They warned me that there were some huge tree stumps in the back of the truck, but…greedy, greedy me! I just can’t turn down free mulch. I now have a pile of wood chips the size of a Hummer sitting in my driveway. What with the rain and all, I’m as happy as I can be.

Maybe I should have a mulch moving party. Everybody bring a wheelbarrow.

Zanthan Gardens mulch pile
2007-03-14. The sight that greeted us as we walked out the door this morning. AJM dubbed it “Mulch Mountain”. Gee. Those stumps do look big.

Gardening is Work–Hard Work

I just came in to take a break from my gardening break. My indoor breaks usually involve a little surfing and over at Garden Rant a couple of entries lately have lamented the news that some Americans don’t garden because it’s work. Eeew! And dirty.

The 2 cents from some commenters is that gardens don’t have to be hard work. I don’t know what paradise they garden in but, honey, in Austin, Texas gardening is hard work. Hard, back-breaking work.

The twinge in my lower back today comes from turning the compost pile and moving half a dozen wheelbarrow loads of compost into the winter rose bed. I still haven’t finished last week’s project of putting Dillo Dirt around my large bushes and small trees even though AJM made it easier for me by helping me move a 22-liter bag next to each of the plants I wanted to fertilize. I thought that would take a day….so that chore is in overtime.

Let’s not forget th. 32 bags of Christmas tree mulch that I hauled from Zilker Park and spread over all my paths. And the still-to-be-blogged-about-when-it’s-finished front path project which involved me moving 3 tons of gravel a bit at a time because trying to put it in a wheelbarrow resulted in the wheelbarrow being too heavy to move. That damn project required all the levelling of the paths beforehand and laying down horticultural cloth so that the paths retained their shape and bindweed didn’t sprout through.

Speaking of chores I hate: pulling up bindweed and poison ivy and cutting back smilax and nandina; chopping out hackberry and chinaberry sproutlings.

Digging holes for new plants is also always a day-long struggle involving prizing out rocks and cutting out tree roots.

Then there’s just the normal boring stuff…not hard work but tedious, mindless stuff. I’m still cleaning up red oak leaves from all the beds and paths, hacking back English ivy, cutting back perennials, trying to get the trees pruned before they break dormancy, and watering. And then there’s always weeding.
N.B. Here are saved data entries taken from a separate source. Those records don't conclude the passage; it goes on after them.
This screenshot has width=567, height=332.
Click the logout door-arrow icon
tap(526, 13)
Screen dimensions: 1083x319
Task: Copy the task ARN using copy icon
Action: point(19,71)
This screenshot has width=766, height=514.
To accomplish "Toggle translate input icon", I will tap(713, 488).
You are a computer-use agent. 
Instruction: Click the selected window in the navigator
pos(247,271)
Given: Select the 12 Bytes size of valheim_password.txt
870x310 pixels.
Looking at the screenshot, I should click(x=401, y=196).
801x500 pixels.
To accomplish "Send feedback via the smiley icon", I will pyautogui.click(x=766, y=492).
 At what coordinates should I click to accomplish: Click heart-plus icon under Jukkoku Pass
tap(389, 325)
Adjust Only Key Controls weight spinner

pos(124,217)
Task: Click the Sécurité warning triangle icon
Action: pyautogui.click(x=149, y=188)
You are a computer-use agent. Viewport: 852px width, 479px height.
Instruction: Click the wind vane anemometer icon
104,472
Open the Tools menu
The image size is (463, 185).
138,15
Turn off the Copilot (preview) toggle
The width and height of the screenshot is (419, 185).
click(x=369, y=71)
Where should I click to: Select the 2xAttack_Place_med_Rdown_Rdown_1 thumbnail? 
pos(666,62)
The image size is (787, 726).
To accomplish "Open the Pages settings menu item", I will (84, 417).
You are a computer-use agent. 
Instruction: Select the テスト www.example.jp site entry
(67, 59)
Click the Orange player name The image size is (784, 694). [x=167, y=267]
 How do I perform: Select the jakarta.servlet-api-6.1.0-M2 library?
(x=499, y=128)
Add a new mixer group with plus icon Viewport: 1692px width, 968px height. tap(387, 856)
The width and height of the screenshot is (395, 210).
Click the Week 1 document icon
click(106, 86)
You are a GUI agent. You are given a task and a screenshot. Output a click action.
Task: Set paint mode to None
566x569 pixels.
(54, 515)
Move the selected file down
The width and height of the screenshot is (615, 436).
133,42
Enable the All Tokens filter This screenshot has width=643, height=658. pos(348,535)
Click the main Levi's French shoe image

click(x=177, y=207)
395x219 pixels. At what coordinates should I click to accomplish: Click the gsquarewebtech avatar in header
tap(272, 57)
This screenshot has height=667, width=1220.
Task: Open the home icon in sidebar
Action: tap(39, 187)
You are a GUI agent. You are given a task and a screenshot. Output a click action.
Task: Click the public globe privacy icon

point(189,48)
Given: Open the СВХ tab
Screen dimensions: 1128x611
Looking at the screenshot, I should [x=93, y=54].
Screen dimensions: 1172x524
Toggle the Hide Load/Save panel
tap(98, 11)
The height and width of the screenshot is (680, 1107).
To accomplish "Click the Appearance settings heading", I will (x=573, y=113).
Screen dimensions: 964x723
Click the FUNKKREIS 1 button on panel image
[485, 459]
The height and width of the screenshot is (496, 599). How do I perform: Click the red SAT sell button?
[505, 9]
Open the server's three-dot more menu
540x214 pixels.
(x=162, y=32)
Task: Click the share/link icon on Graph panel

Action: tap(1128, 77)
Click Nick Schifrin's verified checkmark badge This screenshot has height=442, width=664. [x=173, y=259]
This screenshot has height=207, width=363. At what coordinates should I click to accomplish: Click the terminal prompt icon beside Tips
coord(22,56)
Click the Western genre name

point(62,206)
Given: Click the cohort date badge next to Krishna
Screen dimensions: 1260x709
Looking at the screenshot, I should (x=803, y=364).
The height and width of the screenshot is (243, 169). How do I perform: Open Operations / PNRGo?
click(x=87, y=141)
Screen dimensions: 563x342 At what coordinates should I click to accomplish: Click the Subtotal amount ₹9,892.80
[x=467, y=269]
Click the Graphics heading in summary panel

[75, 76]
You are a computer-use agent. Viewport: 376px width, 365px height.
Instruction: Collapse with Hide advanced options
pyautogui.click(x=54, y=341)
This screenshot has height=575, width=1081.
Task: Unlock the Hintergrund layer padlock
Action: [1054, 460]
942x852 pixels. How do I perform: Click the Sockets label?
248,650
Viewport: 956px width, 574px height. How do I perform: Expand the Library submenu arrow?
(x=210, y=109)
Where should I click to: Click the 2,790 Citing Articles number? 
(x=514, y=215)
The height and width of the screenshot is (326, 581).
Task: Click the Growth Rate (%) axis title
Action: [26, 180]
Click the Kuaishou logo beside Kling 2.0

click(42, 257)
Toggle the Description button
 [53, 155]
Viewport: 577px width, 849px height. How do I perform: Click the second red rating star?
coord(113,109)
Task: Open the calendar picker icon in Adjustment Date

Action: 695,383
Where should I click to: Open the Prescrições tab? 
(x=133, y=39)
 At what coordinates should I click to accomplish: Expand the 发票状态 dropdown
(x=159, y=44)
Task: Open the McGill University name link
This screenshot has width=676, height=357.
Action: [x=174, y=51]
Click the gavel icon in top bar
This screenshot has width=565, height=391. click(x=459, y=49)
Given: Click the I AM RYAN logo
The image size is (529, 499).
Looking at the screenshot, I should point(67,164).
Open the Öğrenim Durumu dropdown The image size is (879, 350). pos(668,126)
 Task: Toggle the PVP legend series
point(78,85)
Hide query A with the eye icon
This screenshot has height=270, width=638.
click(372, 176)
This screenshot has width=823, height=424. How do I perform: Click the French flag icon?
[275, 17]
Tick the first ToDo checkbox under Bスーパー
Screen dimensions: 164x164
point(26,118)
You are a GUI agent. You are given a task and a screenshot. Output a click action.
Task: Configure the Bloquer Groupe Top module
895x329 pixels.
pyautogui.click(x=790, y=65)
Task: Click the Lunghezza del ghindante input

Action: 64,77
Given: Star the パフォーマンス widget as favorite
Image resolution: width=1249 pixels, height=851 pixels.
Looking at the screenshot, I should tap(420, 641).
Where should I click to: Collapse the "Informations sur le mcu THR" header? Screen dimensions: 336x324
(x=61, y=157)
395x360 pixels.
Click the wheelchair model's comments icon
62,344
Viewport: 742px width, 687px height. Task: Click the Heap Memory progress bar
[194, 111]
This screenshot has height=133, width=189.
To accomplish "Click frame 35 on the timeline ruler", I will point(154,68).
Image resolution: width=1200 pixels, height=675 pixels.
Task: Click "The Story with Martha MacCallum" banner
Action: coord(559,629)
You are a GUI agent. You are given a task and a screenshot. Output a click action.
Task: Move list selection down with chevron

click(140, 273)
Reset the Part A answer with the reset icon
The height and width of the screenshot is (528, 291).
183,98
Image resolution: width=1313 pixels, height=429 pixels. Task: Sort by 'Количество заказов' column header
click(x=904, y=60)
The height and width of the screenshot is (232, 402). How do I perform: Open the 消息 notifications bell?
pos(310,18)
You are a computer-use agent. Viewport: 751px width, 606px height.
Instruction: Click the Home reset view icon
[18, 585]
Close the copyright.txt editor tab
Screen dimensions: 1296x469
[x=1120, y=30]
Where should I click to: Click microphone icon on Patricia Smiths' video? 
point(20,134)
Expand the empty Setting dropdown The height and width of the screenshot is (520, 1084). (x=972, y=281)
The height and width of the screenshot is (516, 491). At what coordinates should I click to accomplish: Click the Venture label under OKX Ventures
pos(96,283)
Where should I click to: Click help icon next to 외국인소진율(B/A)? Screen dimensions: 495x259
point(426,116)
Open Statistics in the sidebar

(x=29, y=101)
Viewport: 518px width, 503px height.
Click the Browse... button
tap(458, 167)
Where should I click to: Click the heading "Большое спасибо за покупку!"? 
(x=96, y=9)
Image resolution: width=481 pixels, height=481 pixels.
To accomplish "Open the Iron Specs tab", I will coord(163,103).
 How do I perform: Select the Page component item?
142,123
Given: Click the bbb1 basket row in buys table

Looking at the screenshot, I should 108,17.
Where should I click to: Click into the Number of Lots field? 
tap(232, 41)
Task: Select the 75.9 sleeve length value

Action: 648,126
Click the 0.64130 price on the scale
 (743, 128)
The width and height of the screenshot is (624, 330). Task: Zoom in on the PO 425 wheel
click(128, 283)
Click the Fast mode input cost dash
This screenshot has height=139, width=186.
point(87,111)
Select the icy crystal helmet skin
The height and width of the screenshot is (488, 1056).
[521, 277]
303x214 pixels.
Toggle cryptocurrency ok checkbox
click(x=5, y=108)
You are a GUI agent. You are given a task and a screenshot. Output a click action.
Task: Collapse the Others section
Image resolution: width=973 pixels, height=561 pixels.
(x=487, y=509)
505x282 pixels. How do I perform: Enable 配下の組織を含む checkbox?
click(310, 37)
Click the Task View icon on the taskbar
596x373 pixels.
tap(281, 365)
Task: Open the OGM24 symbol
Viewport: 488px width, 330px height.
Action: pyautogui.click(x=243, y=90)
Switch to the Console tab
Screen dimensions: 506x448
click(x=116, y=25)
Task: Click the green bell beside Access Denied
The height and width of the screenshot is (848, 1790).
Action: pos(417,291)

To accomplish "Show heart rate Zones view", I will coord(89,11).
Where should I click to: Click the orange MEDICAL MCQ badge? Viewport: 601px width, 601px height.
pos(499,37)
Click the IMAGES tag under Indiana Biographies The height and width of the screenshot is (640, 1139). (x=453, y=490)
All those chores take a back seat to the stuff I enjoy doing: transplanting seedlings and dividing bulbs and playing in the dirt. Fear of Soil? I’m not stricken with that phobia. I love gardening precisely because I like having my hands in the dirt. I never wear gloves. I get a thrill in squashing grubs with my bare hands. I love the feel and smell of rich, moist earth. Any veggies or flowers that result from my messing around in the dirt are a bonus. That’s why my garden is not a hot tour spot. It’s more for feeling than for looking at. You have to get down on your knees to appreciate it properly.

Do I ever just sit in the garden? enjoy a cup of tea? read a book? Nope. We bought a hammock years ago and an Adirondack chair. But I can’t sit down a second without seeing something that needs to be done.

I enjoy being in the garden, but relaxing it ain’t.